This is something I usually do:- $NUTCH_HOME/bin/nutch mergesegs crawl/MERGEDsegments crawl/segments/* rm -rf crawl/segments/* mv crawl/MERGEDsegments/* crawl/segments
You might want to replace the second statement with a 'mv' statement to backup the segments. Regards, Susam Pal http://susam.in/ On 6/21/07, Phạm Hải Thanh <[EMAIL PROTECTED]> wrote:
Hi all, After recrawl several times, I have problem with the directory: merge-output. I have digged into mail archive and found some clue: you should use a new dir name for the new merge, e.g., merge-output_new, then mv merge-output_new to merge-output.
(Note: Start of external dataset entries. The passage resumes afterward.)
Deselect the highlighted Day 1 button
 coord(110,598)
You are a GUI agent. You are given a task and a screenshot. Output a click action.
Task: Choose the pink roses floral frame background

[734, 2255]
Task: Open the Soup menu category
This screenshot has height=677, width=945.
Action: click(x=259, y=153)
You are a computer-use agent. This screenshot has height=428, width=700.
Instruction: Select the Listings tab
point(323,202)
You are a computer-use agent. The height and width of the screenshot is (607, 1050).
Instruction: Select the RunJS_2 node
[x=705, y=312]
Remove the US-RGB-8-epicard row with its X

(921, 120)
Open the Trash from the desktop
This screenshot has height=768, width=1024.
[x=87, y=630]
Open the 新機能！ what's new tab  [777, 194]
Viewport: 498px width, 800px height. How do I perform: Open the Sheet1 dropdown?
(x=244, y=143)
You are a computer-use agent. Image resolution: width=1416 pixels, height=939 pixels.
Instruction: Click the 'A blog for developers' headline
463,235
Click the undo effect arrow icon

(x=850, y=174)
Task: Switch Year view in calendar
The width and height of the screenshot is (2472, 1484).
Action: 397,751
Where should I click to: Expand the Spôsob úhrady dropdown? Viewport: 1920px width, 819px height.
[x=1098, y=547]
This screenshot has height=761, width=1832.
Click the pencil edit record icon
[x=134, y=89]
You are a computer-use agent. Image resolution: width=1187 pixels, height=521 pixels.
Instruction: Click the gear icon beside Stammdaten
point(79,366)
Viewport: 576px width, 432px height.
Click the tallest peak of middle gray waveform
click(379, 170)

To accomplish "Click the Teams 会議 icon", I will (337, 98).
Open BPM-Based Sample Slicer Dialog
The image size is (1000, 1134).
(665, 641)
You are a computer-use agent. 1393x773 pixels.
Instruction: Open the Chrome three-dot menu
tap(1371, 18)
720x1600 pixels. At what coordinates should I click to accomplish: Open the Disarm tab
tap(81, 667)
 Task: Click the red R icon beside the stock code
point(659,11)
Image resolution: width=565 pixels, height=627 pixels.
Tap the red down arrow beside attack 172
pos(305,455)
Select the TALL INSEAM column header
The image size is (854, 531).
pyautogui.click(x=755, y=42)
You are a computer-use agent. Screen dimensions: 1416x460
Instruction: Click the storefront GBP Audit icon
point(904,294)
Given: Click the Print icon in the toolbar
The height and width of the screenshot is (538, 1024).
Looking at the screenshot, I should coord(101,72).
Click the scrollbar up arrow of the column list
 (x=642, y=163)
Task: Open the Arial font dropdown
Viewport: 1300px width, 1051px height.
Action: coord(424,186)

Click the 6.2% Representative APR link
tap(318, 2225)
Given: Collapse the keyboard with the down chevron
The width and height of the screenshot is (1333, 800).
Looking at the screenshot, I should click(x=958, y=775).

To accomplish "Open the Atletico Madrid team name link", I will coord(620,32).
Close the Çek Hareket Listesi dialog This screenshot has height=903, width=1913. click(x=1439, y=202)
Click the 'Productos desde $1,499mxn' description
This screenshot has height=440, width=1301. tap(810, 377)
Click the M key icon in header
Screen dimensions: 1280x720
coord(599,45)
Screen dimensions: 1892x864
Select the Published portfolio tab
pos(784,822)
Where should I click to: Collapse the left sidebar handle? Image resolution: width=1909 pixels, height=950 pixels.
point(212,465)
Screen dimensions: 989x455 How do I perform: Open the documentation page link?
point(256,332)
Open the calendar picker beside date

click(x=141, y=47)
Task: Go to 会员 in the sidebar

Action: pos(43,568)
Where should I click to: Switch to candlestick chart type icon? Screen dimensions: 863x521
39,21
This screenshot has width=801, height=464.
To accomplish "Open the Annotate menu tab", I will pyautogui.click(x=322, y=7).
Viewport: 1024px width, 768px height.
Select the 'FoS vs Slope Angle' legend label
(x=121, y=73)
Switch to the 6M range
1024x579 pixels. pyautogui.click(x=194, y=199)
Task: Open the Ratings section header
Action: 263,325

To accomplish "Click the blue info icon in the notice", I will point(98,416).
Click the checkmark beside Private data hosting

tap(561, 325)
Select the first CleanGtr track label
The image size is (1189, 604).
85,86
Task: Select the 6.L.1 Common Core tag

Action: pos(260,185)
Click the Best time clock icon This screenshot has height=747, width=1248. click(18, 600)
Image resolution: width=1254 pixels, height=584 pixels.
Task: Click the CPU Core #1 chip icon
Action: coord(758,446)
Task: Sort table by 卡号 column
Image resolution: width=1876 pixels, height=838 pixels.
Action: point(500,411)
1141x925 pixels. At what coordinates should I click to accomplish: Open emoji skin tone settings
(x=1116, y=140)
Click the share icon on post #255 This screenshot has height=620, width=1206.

Anyone can show me exactly how to do this ? Thanks a lot ============================================================================ After refetching database during index merging I get following error. 2007-04-27 15:58:37,787 FATAL indexer.IndexMerger - IndexMerger: java.io.IOException: Target /usr/local/nutch/nutchdb/index/merge-output already exists at org.apache.hadoop.fs.FileUtil.checkDest(FileUtil.java:230) at org.apache.hadoop.fs.FileUtil.copy(FileUtil.java:70) at org.apache.hadoop.fs.LocalFileSystem.copyFromLocalFile(LocalFileSystem.java:49) at org.apache.hadoop.fs.FileSystem.moveFromLocalFile(FileSystem.java:750) at org.apache.hadoop.fs.ChecksumFileSystem.completeLocalOutput(ChecksumFileSystem.java:622) at org.apache.nutch.indexer.IndexMerger.merge(IndexMerger.java:104) at org.apache.nutch.indexer.IndexMerger.run(IndexMerger.java:150) at org.apache.hadoop.util.ToolBase.doMain(ToolBase.java:189) at org.apache.nutch.indexer.IndexMerger.main(IndexMerger.java:113)